▶ **DATA SECTION**
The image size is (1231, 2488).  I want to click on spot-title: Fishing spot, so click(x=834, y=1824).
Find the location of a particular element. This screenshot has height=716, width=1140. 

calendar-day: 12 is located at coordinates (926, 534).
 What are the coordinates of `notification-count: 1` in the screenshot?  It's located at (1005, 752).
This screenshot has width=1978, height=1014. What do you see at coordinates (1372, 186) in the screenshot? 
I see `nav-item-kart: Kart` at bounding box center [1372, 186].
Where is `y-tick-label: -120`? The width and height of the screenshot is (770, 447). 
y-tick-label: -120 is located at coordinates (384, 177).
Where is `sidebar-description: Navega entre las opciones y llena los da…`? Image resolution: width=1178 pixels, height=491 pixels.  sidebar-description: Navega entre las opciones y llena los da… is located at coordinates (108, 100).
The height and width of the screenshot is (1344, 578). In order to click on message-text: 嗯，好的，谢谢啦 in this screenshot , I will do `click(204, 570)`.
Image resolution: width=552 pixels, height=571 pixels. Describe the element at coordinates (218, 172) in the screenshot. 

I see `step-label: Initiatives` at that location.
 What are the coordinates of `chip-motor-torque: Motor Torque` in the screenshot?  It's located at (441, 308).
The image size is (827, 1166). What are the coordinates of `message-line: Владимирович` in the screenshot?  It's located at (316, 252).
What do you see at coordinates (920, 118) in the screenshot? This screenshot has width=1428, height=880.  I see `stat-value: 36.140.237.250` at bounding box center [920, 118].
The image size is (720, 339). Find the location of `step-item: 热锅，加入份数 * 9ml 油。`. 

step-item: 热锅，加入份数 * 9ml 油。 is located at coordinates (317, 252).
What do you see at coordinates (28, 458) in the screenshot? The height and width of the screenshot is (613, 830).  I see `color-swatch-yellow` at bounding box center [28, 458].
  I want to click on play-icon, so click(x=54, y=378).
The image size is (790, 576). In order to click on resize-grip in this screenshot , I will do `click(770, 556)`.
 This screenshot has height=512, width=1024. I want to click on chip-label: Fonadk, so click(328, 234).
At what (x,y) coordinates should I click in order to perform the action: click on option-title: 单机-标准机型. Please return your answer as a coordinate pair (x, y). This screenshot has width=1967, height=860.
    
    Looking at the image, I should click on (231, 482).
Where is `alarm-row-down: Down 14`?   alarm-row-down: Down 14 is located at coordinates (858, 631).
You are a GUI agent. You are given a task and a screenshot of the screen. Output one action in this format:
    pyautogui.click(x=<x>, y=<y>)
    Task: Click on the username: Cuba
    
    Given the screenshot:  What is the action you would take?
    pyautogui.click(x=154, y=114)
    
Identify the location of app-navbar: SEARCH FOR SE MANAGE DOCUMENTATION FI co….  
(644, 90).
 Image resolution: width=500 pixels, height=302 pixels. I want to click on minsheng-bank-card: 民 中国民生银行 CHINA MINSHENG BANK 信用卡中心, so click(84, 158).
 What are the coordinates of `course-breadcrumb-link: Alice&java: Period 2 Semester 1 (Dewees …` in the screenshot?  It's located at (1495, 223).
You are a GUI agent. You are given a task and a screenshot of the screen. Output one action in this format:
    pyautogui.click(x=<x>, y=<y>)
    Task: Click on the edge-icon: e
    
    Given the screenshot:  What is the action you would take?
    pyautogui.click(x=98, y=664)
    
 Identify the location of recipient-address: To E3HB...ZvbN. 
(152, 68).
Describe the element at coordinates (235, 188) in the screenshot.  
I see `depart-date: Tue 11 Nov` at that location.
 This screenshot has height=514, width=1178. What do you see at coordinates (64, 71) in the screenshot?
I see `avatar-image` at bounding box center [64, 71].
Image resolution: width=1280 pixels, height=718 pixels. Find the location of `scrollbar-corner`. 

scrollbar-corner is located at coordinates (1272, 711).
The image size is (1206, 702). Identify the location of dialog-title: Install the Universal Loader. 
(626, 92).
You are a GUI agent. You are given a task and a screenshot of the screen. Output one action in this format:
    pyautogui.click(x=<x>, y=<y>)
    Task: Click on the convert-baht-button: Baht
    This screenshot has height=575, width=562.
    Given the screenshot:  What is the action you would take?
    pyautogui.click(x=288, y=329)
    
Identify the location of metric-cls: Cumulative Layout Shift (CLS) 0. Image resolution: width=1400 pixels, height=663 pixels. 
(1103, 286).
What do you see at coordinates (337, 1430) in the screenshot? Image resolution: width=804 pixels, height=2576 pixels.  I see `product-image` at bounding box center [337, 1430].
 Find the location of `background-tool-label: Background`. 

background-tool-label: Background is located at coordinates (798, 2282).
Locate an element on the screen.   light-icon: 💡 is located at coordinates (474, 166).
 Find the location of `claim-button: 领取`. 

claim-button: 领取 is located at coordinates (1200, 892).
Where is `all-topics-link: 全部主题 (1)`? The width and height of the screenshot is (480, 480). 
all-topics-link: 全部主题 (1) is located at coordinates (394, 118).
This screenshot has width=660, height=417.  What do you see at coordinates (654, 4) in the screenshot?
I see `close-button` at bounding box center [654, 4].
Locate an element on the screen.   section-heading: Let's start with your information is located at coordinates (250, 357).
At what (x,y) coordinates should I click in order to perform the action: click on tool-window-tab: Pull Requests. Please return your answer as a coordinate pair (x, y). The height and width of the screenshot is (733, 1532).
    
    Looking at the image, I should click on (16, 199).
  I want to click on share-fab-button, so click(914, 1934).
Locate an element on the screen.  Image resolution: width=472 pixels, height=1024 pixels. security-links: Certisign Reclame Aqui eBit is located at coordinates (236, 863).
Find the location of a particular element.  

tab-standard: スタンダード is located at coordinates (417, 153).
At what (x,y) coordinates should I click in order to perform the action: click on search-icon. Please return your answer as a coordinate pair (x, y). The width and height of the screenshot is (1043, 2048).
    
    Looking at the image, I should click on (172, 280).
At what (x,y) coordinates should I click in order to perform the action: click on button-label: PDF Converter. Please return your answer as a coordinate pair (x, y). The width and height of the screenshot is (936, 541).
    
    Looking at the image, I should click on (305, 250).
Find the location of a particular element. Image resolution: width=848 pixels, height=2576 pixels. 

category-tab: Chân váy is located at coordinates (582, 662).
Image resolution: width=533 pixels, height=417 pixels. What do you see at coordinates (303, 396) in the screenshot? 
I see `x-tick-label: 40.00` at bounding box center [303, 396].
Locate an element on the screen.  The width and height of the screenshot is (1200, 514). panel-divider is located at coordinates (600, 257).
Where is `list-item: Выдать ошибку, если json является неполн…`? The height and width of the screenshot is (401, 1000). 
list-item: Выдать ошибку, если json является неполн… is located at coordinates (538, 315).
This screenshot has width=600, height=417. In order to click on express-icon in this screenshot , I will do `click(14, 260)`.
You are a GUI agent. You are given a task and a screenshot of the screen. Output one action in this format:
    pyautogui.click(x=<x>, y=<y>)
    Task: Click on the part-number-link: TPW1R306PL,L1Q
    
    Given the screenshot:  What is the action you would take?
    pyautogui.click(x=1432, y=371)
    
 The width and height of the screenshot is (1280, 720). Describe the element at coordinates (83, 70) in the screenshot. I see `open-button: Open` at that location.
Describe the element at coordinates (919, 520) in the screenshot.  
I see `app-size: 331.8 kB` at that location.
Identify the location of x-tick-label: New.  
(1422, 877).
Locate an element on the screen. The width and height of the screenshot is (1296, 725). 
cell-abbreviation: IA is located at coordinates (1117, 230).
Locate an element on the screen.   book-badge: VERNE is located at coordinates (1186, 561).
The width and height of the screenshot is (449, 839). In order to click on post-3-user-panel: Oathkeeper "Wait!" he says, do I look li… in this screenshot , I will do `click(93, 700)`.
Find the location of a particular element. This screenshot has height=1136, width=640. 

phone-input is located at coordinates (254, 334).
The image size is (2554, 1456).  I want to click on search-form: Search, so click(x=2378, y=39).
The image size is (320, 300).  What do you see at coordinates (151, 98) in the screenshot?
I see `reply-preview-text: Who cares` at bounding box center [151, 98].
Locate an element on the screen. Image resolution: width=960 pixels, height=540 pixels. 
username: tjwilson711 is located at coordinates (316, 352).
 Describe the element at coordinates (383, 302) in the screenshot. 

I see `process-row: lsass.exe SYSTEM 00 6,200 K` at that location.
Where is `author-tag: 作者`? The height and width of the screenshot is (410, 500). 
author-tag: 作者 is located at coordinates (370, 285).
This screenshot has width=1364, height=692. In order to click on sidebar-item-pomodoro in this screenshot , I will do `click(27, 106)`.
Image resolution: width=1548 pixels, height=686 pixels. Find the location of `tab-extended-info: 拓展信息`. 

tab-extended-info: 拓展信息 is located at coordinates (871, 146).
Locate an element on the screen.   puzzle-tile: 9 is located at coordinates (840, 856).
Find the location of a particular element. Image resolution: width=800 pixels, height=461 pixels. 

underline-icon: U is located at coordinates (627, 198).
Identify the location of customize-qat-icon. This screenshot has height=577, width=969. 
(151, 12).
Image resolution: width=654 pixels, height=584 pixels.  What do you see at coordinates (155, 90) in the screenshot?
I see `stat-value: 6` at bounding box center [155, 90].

▶ **REQUIRED ACTION**
Update the items, beginning at the line that has "is (410, 500)." and stopping after the line that has "tab-extended-info: 拓展信息 is", so that "screen capture" replaces "screenshot" and nothing else changes. Give only those lines.

▶ **REPLY TO THE EXERCISE**
Where is `author-tag: 作者`? The height and width of the screen capture is (410, 500). 
author-tag: 作者 is located at coordinates (370, 285).
This screen capture has width=1364, height=692. In order to click on sidebar-item-pomodoro in this screen capture , I will do `click(27, 106)`.
Image resolution: width=1548 pixels, height=686 pixels. Find the location of `tab-extended-info: 拓展信息`. 

tab-extended-info: 拓展信息 is located at coordinates (871, 146).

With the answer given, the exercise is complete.